### ESTRATTO DELLA FONTE
---
9 novembre 2022

L'interesse socioeducativo per gli errori linguistici dei bambini

Anni fa, una importante rivista italiana di psicologia si è occupata degli errori linguistici, sostenendo che in molti casi, pur restando sbagli, non sono mai del tutto immotivati. C’è sempre “qualcosa” che induce a compierli. Fra i tanti esempi che proponeva, me ne ricordo due, tratti da versioni dal latino fatte da studenti ginnasiali.

La prima. Una ragazza ha tradotto con “Giulio Cesare in pubblico improvvisava dei comizi, mentre lo storico latino, credo Svetonio, aveva accennato all’epilessia di Giulio Cesare, i cui attacchi certe volte lo assalivano anche in pubblico. Qual è la ragione recondita del clamoroso errore? Nel fatto che aveva confuso con comitium la definizione di epilessia, morbus comitalis, evocando quindi un improbabile Giulio Cesare che, ovunque si trovasse, all’improvviso si metteva ad arringare la folla.
---
### MATERIALE FORNITO
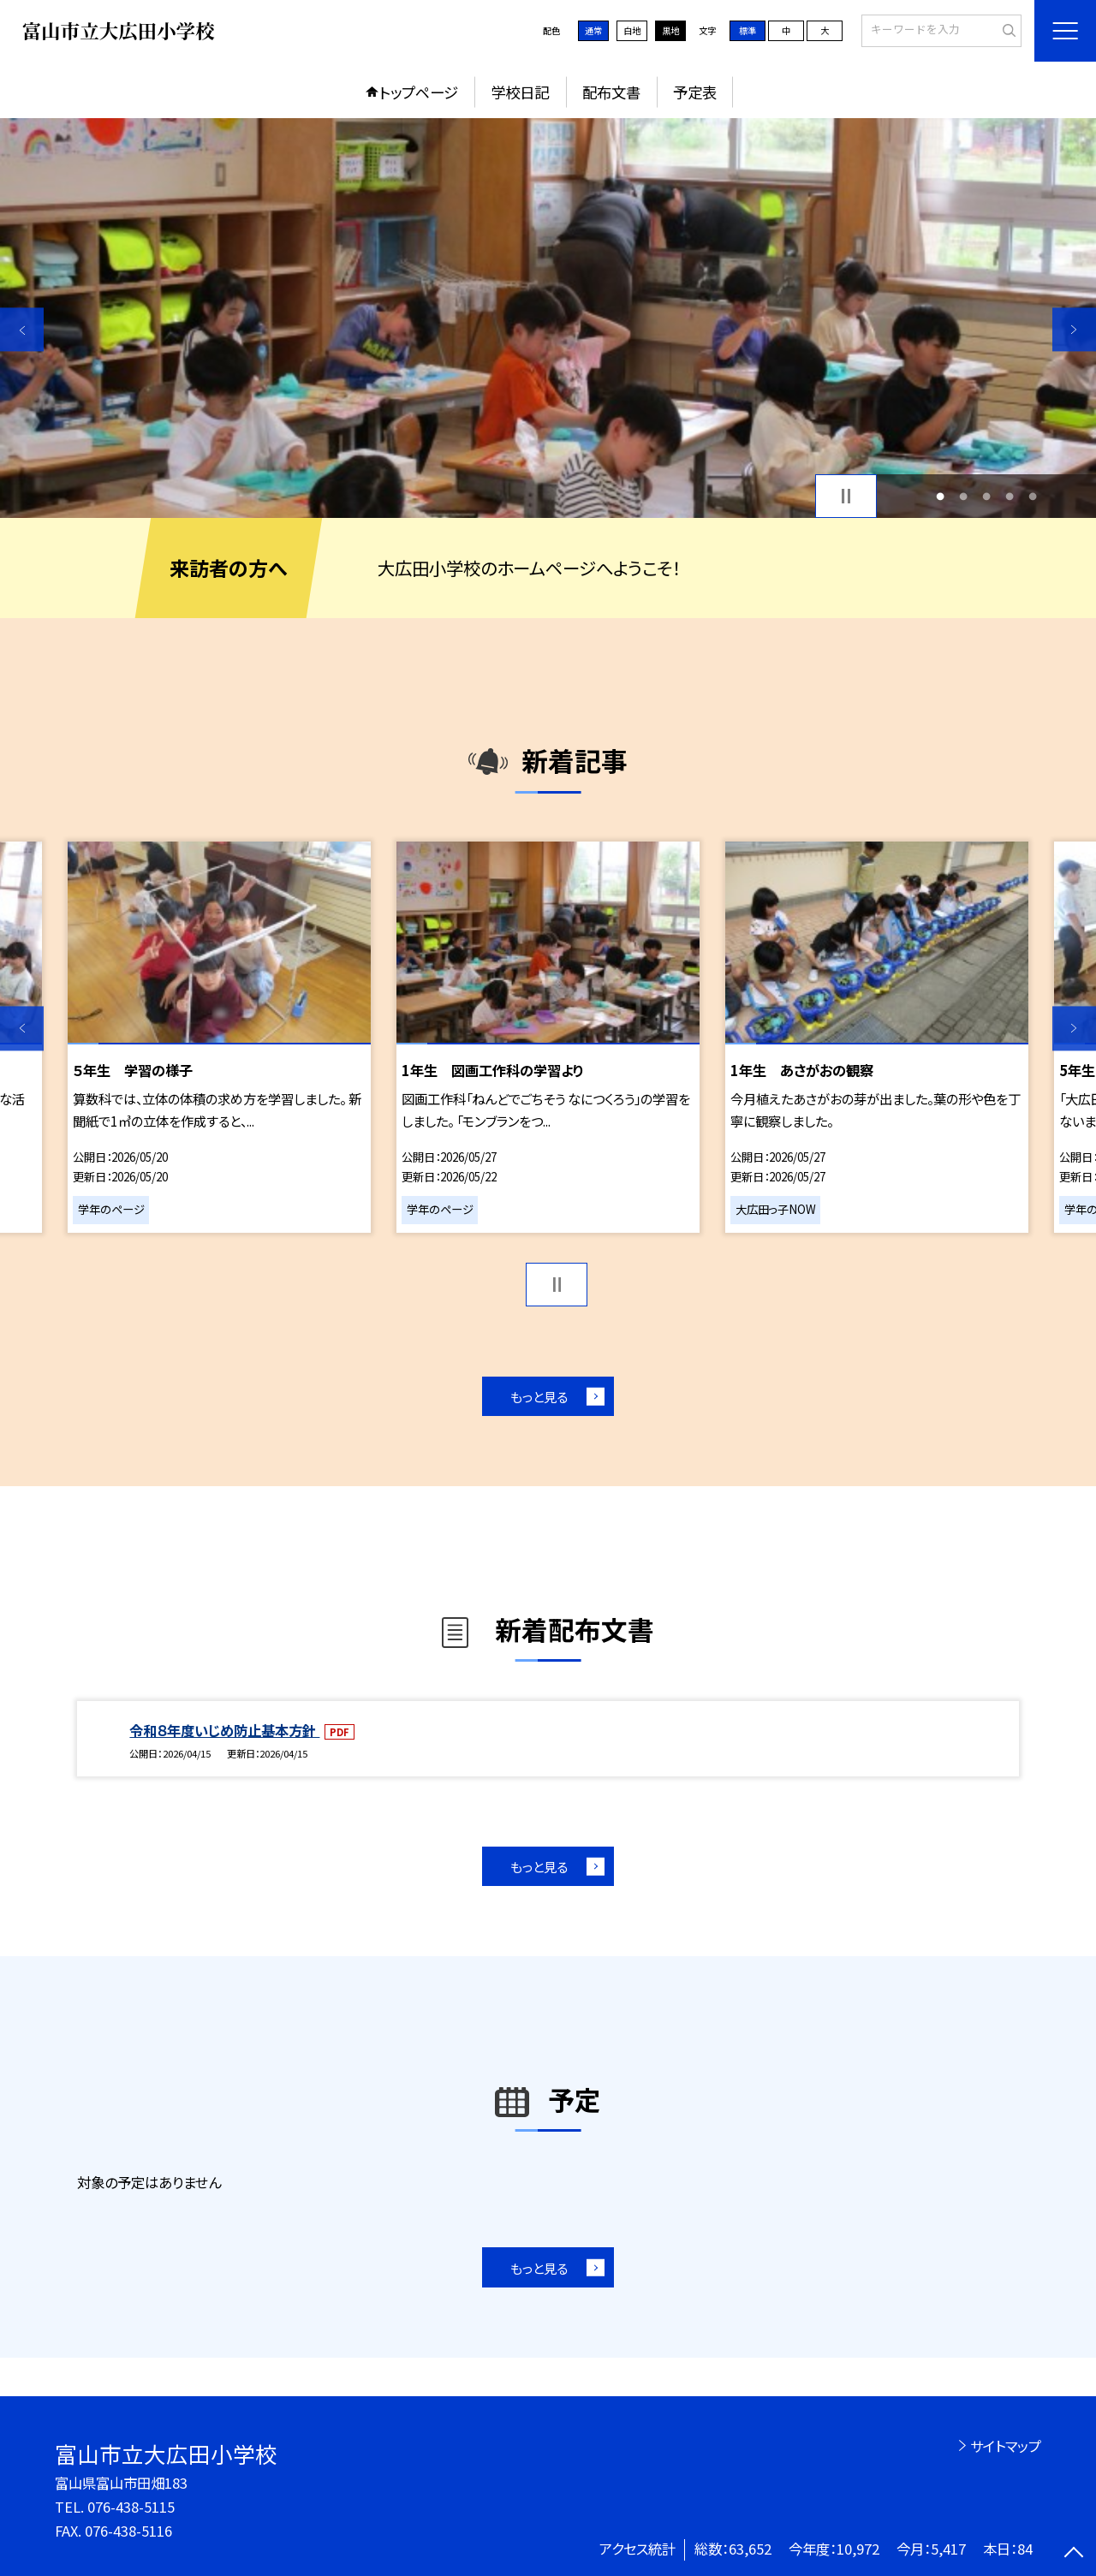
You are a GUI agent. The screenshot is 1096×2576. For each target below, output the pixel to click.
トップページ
---
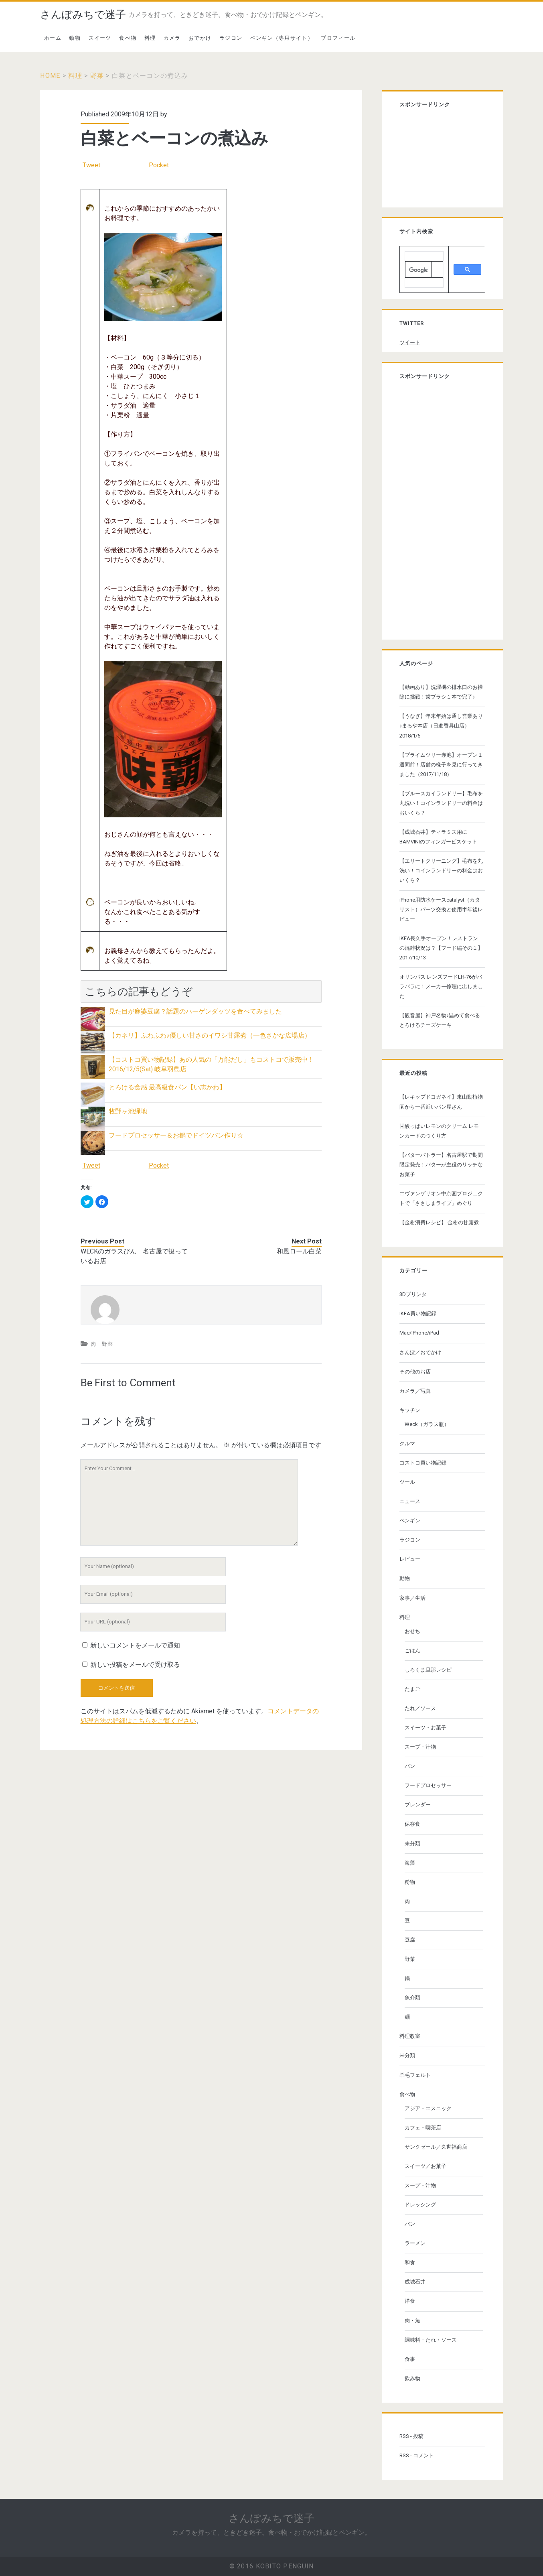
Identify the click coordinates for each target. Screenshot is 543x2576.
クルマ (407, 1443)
---
### CONSEGNE
#1 Trascrivi fedelmente, dal testo sugli errori linguistici dei bambini, il passo che si apre con le parole contenenti "Anni fa, una" e si chiude con "da studenti ginnasiali.".
#2 Prosegui il testo sugli errori linguistici dei bambini, partendo subito dopo la sua ultima frase.
I record costituiscono un materiale distinto dal testo.

### RISULTATI DELL'ESERCIZIO
#1
Anni fa, una importante rivista italiana di psicologia si è occupata degli errori linguistici, sostenendo che in molti casi, pur restando sbagli, non sono mai del tutto immotivati. C’è sempre “qualcosa” che induce a compierli. Fra i tanti esempi che proponeva, me ne ricordo due, tratti da versioni dal latino fatte da studenti ginnasiali.

#2
 Ancora più divertente un’altra versione sbagliata di una ginnasiale che tradusse con Cesare i morituri ti salutano con l’uccello la frase che i gladiatori rivolgevano ritualmente all’imperatore prima di affrontarsi negli anfiteatri Ave Caesar morituri te salutant. Era impazzita o si era lasciata andare a una provocazione grossolanamente goliardica (per me con conseguenze decisamente esilaranti, per altro assai improbabile nel caso di una ginnasiale? No. Lei, a conoscenza che negli anfiteatri l’imperatore veniva salutato anche con il volo di uccelli, aveva preso questa clamorosa cantonata. Intendendo l’avverbio Ave come una declinazione del termine Avus, uccello…

Proprio perché avvenuto ai miei esordi come professore, cito un errore avente un’analoga motivazione logica. Un mio piccolo studente alla domanda della preside venuta a visitare la classe, da dove nasce il fiume Po, rispose sicuro dal Monte Faccia. Eravamo nel primo anno della Scuola Media unificata, all’inizio degli anni Sessanta, un errore ci stava. Ma come mai proprio quello? Era stato provocato da me che, dietro le spalle della preside, cercavo di aiutare il mio studente strofinandomi il viso, che però, per chi era abituato a parlare abitualmente in dialetto, era la “faccia”.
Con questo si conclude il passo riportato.